■ **The task**:
Repeat exactly the lines below that lie between the line with "Click the Size" and the line with "The height and width of the screenshot is (540, 960).", counting both of those lines as part of the answer.

[Saved data entries]
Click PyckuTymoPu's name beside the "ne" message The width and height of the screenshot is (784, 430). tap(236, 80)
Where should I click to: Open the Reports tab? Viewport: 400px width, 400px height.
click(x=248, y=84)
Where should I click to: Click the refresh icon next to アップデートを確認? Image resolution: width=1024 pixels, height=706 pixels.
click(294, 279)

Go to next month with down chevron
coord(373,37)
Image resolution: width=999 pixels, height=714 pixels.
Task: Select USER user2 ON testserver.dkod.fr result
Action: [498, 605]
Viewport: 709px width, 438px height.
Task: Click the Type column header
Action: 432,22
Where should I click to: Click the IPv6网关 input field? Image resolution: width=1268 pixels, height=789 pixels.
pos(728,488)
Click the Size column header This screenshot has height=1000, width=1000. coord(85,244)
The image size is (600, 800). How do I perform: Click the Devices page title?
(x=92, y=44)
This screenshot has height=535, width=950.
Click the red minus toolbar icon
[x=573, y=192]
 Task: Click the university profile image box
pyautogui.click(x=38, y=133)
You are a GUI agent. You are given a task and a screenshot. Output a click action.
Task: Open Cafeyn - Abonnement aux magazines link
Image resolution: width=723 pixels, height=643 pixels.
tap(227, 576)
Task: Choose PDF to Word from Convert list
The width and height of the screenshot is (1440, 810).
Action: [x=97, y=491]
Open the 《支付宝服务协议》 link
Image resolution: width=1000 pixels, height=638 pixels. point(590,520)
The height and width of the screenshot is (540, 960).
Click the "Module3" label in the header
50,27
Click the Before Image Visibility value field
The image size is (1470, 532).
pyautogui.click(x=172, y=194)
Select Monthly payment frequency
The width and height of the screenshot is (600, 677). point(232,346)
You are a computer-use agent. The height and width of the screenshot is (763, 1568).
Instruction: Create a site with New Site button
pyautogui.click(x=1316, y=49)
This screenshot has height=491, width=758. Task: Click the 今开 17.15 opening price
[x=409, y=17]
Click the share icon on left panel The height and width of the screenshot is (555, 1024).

■ **Answer for this exercise**:
Click the Size column header This screenshot has height=1000, width=1000. coord(85,244)
The image size is (600, 800). How do I perform: Click the Devices page title?
(x=92, y=44)
This screenshot has height=535, width=950.
Click the red minus toolbar icon
[x=573, y=192]
 Task: Click the university profile image box
pyautogui.click(x=38, y=133)
You are a GUI agent. You are given a task and a screenshot. Output a click action.
Task: Open Cafeyn - Abonnement aux magazines link
Image resolution: width=723 pixels, height=643 pixels.
tap(227, 576)
Task: Choose PDF to Word from Convert list
The width and height of the screenshot is (1440, 810).
Action: [x=97, y=491]
Open the 《支付宝服务协议》 link
Image resolution: width=1000 pixels, height=638 pixels. point(590,520)
The height and width of the screenshot is (540, 960).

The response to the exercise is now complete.